Milind Nayak Reviews

 


Elusive auras

Over the ten years, since Milind Nayak left banking for painting, his interest in depicting the many looks and moods of nature has undergone several shifts of style.

After the digital prints layering dry autumnal leaves into dense designs, his focus had been on oils and canvas.

In his landscapes and close-ups of greenery he constantly alternates between a realistic rendering and abstracted ones, at times venturing into pure abstraction. Alongside, the effects vacillate from rather literal to those meant to capture the atmosphere. So far, his efforts relied on the formal properties of pigment handling, while composition depend on quite fixed number of pattern varieties, its decorative character emphasized by the often somewhat sweetened colors. The new body of work, however, brings a double change. Firstly, and most importantly, the artist chooses to draw evocativeness from the behavior of a natural phenomenon itself instead of imposing on it a preconceived profile.

In concrete terms, Nayak attunes himself to the fluid shadows cast by trees and foliage and strives to express and synthesize the images from within the shapes, blurring areas and dynamism they conjure.

Secondly, the so effected limitation of hues to variants of a black and white monochrome possesses its own virtue.

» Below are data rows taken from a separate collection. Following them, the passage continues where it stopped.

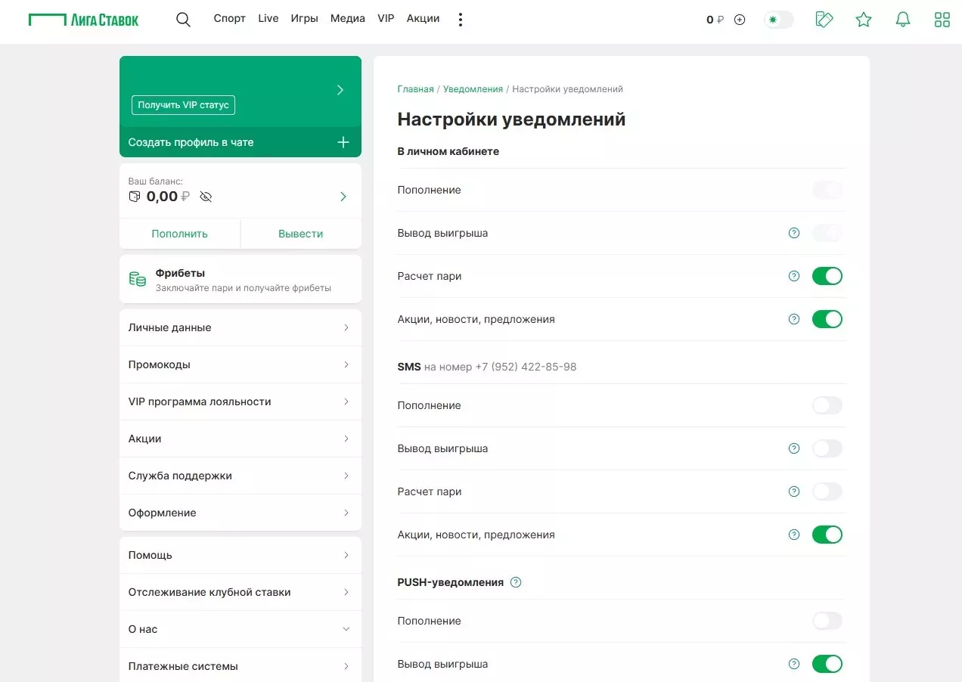Image resolution: width=962 pixels, height=682 pixels.
Task: Turn off Вывод выигрыша PUSH toggle
Action: tap(827, 663)
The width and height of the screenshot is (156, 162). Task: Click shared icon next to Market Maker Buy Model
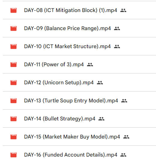click(x=126, y=137)
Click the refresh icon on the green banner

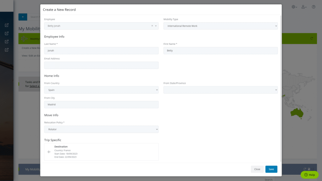[x=312, y=38]
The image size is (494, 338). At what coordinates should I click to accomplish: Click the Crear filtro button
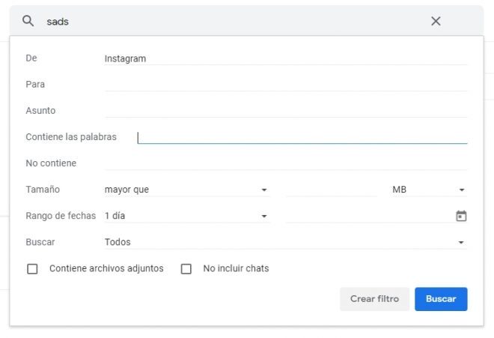point(374,299)
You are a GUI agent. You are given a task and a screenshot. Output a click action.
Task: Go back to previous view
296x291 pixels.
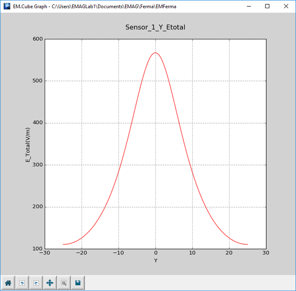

It avoids the earlier pretty colors on the one hand and, on the other, allows for a more analytical as well as sensitive concentration on the direct sources of inspiration. Nayak's "Conversations with shadows", in the best instances, offer cultured images that contain echoes of the occurrence's structure on par with the light suggestiveness. It is not that the temptation to general designing and small patterning has stopped, nevertheless the painter subdues, it there and goads to yield some essential and the subtle. One quite appreciates the expansive mixed media canvases bearing the exhibition title numbered 2 and 9, also the two impressions from the shadows on his wall and on his neighbor's wall.

An interesting development comes with the piece "Shadows Dancing in the moonlight" where a hesitant crisscross of bamboo stems and leaves enters into a misty merger with its own shadows, the whole being intuited through a softly throbbing, milky gray haze. By contrast, certain other compositions disappoint, as they revert largely to the design-basis with a dose of unnecessary obviousness and a tinge of sugary pigmentation, even if it does not manifest fully. One would like to see Nayak consolidate the insights self-acquired from the natural world.